聚ADP核糖化（PAR化）是细胞内重要的蛋白质翻译后修饰方式，主要由PARP1介导。PARP1的活化会产生游离的Free PAR，现已发现Free PAR能够参与细胞的多种重要生物学事件，如细胞凋亡、染色质改构、RNA剪接等。但是Free PAR在基因表达调控中的作用，相关机制尚待阐明。ARE元件及ARE结合蛋白是影响mRNA稳定性的重要调节因素之一。我们在前期的实验中发现，Free PAR能够与ARE结合蛋白HuB非共价结合，并促进HuB结合靶mRNA的作用。本项目将在已有研究的基础上，深入探讨：1）细胞应答DNA损伤刺激时，Free PAR与HuB相互作用是否参与基因表达调控；2）Free PAR与HuB相互作用的分子机制；3）Free PAR与HuB相互作用对于细胞损伤应答的生理意义。本项目的完成将揭示Free PAR在转录后水平调节基因表达的新机制及参与细胞损伤应答的新功能。

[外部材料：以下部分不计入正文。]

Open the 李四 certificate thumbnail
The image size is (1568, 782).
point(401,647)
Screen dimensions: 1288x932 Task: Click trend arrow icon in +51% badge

Poly(ADP-ribosyl)ation is one of the essential posttranslational modification of proteins, catalyzed by PARP family proteins, and of which, PARP1 is the most important member. Covalently attached PAR can be hydrolyzed to Free PAR if PARP1 over activity. PAR binds with proteins in noncovalent manner has been reported participated in a variety of biological process,such as cell death, chromatin remodeling, RNA splicing. However, Free PAR's role in regulation of gene expression needs further explorer. AU-rich element (ARE) and ARE-binding proteins are major mRNA stabilization determinants.Our on-going study showed, Free PAR non-covalent bind with ARE binding protein HuB and increase its binding with mRNA. Based on the obtained results, this study will mainly focused on: 1) In the condition of cellular DNA damage response, whether Free PAR together with HuB involved in regulating gene expression; 2) what is the molecular mechanisms of interaction between Free PAR and HuB; 3) revealing the significant of Free PAR interacts with HuB in cell damage response. We anticipate that our data from these studies will reveal the new features of Free PAR involved in regulation of gene expression and cellular damage response.